Two equal sums of money are lent at simple interest: one sum is lent at 11% per annum for 5 years and the other equal sum is lent at 8% per annum for 6 years. If the difference between the simple interest earned on the two sums is Rs 1008, what is the value of each original sum lent based on the simple interest formula?

Introduction / Context:
This question checks your understanding of simple interest when two equal principals are invested at different rates and for different time periods. Instead of directly giving the principal, the problem gives the difference between the interests earned on the two sums. By forming and solving a simple algebraic equation using the standard simple interest formula, we can determine the value of each original sum of money.

Given Data / Assumptions:

Two equal sums are lent on simple interest.
First sum: rate = 11% per annum, time = 5 years.
Second sum: rate = 8% per annum, time = 6 years.
Difference between the simple interests on the two sums = Rs 1008.
Simple interest formula: SI = (P * R * T) / 100, where P is principal, R is rate, T is time in years.

Concept / Approach:
Let each original sum be P. We compute the simple interest on each sum using SI = (P * R * T) / 100. The problem states that the difference between these two interests is Rs 1008, which leads to a linear equation in P. Solving that equation gives the principal. Finally, we compare the numerical value of P with the options to identify the correct answer.

Step-by-Step Solution:
Step 1: Let each original sum = P rupees. Step 2: Simple interest on the first sum at 11% for 5 years: SI1 = (P * 11 * 5) / 100 = (55P) / 100. Step 3: Simple interest on the second sum at 8% for 6 years: SI2 = (P * 8 * 6) / 100 = (48P) / 100. Step 4: The difference between the two interests is given as SI1 - SI2 = 1008. Step 5: So, (55P / 100) - (48P / 100) = 1008. Step 6: This simplifies to (7P / 100) = 1008. Step 7: Therefore, P = 1008 * 100 / 7 = 100800 / 7 = 14400. Step 8: Hence, each original sum lent is Rs 14,400.

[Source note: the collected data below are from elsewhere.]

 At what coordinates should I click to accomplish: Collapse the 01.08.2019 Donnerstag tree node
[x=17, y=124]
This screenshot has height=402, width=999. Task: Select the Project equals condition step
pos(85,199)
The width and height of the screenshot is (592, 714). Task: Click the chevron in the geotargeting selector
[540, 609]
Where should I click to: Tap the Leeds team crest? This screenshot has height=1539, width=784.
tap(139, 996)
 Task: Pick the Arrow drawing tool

Verification / Alternative check:
Quickly verify by computing both interests with P = 14,400. First sum: SI1 = 14400 * 11 * 5 / 100 = 14400 * 55 / 100 = 7920. Second sum: SI2 = 14400 * 8 * 6 / 100 = 14400 * 48 / 100 = 6912. The difference = 7920 - 6912 = 1008, which matches the given difference. This confirms that P = 14,400 is correct.

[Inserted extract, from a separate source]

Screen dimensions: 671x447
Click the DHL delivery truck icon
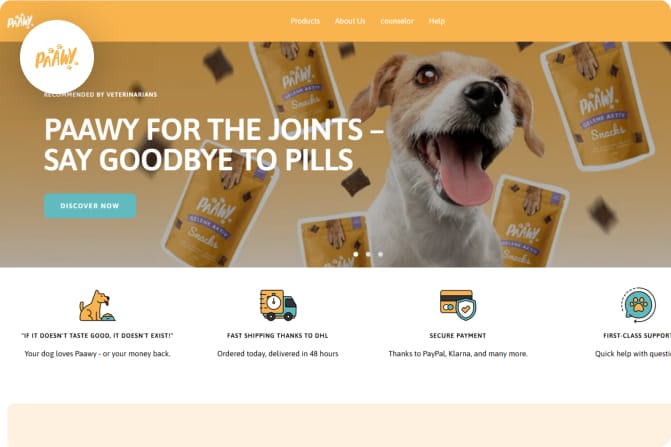[x=278, y=305]
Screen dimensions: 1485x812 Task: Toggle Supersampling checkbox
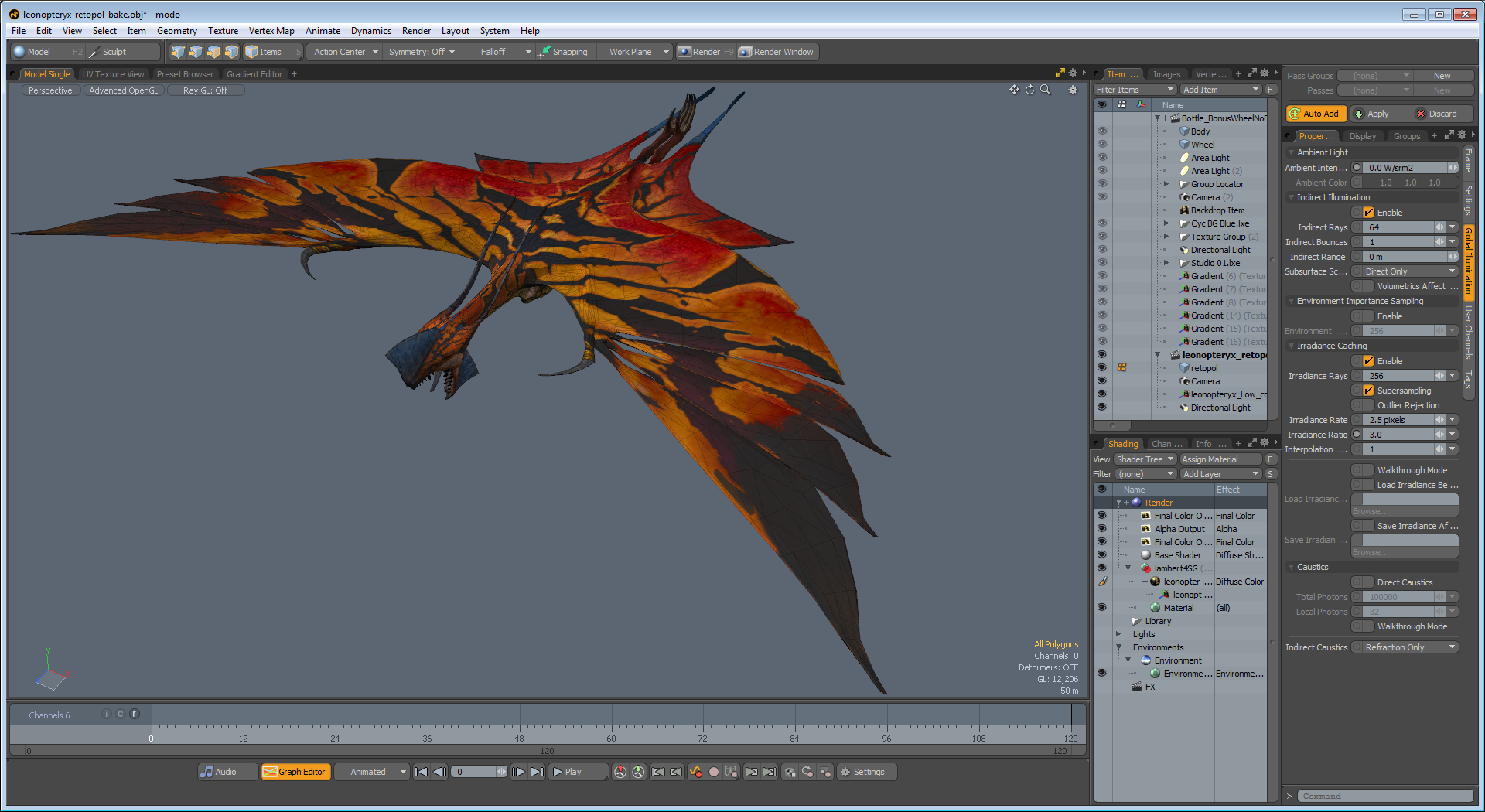(1368, 391)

Why Other Options Are Wrong:
For Rs 15,600, the interest difference is greater than 1008. For Rs 14,850, the difference is not exactly 1008. For Rs 15,220 and Rs 16,000, the computed differences also do not match 1008. Only Rs 14,400 satisfies the given condition precisely.

Common Pitfalls:
A frequent mistake is to add the rates or times incorrectly or to forget that the sums are equal and not separate unknowns. Another common error is to subtract interests in the wrong order, which can lead to a negative or incorrect value of P. Always carefully set up the equation SI1 - SI2 = given difference and then solve.

Final Answer:
The correct value of each original sum lent is Rs 14,400.